Aim: Please quote every one of the following lines word for word.

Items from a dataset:

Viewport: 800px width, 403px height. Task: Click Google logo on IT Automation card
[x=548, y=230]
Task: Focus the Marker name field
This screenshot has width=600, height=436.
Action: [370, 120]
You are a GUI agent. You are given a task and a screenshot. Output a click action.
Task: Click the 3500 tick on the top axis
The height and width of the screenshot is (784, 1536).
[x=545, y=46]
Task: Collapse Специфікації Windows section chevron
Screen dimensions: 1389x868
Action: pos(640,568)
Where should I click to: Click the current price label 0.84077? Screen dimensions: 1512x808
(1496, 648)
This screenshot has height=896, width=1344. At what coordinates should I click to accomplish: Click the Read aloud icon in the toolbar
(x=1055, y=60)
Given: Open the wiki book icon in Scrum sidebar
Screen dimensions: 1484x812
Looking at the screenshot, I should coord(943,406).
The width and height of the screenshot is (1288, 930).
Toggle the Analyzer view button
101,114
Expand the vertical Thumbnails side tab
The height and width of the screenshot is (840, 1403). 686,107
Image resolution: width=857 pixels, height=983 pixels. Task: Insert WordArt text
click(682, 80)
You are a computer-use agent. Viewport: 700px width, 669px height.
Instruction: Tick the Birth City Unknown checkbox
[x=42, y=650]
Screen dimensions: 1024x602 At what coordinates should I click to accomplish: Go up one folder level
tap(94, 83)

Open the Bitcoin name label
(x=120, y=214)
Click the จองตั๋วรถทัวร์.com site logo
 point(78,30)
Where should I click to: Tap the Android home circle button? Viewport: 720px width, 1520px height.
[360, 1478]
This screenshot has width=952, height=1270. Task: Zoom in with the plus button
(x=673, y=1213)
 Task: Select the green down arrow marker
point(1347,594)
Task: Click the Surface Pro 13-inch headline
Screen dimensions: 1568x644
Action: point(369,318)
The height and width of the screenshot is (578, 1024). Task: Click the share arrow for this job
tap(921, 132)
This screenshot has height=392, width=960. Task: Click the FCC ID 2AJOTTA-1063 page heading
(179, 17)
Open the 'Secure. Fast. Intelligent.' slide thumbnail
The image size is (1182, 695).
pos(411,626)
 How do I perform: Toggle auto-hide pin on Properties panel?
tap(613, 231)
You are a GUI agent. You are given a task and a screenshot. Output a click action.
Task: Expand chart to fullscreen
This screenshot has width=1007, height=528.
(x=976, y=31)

Solution:
Viewport: 800px width, 403px height. Task: Click Google logo on IT Automation card
[x=548, y=230]
Task: Focus the Marker name field
This screenshot has width=600, height=436.
Action: [370, 120]
You are a GUI agent. You are given a task and a screenshot. Output a click action.
Task: Click the 3500 tick on the top axis
The height and width of the screenshot is (784, 1536).
[x=545, y=46]
Task: Collapse Специфікації Windows section chevron
Screen dimensions: 1389x868
Action: pos(640,568)
Where should I click to: Click the current price label 0.84077? Screen dimensions: 1512x808
(1496, 648)
This screenshot has height=896, width=1344. At what coordinates should I click to accomplish: Click the Read aloud icon in the toolbar
(x=1055, y=60)
Given: Open the wiki book icon in Scrum sidebar
Screen dimensions: 1484x812
Looking at the screenshot, I should coord(943,406).
The width and height of the screenshot is (1288, 930).
Toggle the Analyzer view button
101,114
Expand the vertical Thumbnails side tab
The height and width of the screenshot is (840, 1403). 686,107
Image resolution: width=857 pixels, height=983 pixels. Task: Insert WordArt text
click(682, 80)
You are a computer-use agent. Viewport: 700px width, 669px height.
Instruction: Tick the Birth City Unknown checkbox
[x=42, y=650]
Screen dimensions: 1024x602 At what coordinates should I click to accomplish: Go up one folder level
tap(94, 83)

Open the Bitcoin name label
(x=120, y=214)
Click the จองตั๋วรถทัวร์.com site logo
 point(78,30)
Where should I click to: Tap the Android home circle button? Viewport: 720px width, 1520px height.
[360, 1478]
This screenshot has width=952, height=1270. Task: Zoom in with the plus button
(x=673, y=1213)
 Task: Select the green down arrow marker
point(1347,594)
Task: Click the Surface Pro 13-inch headline
Screen dimensions: 1568x644
Action: point(369,318)
The height and width of the screenshot is (578, 1024). Task: Click the share arrow for this job
tap(921, 132)
This screenshot has height=392, width=960. Task: Click the FCC ID 2AJOTTA-1063 page heading
(179, 17)
Open the 'Secure. Fast. Intelligent.' slide thumbnail
The image size is (1182, 695).
pos(411,626)
 How do I perform: Toggle auto-hide pin on Properties panel?
tap(613, 231)
You are a GUI agent. You are given a task and a screenshot. Output a click action.
Task: Expand chart to fullscreen
This screenshot has width=1007, height=528.
(x=976, y=31)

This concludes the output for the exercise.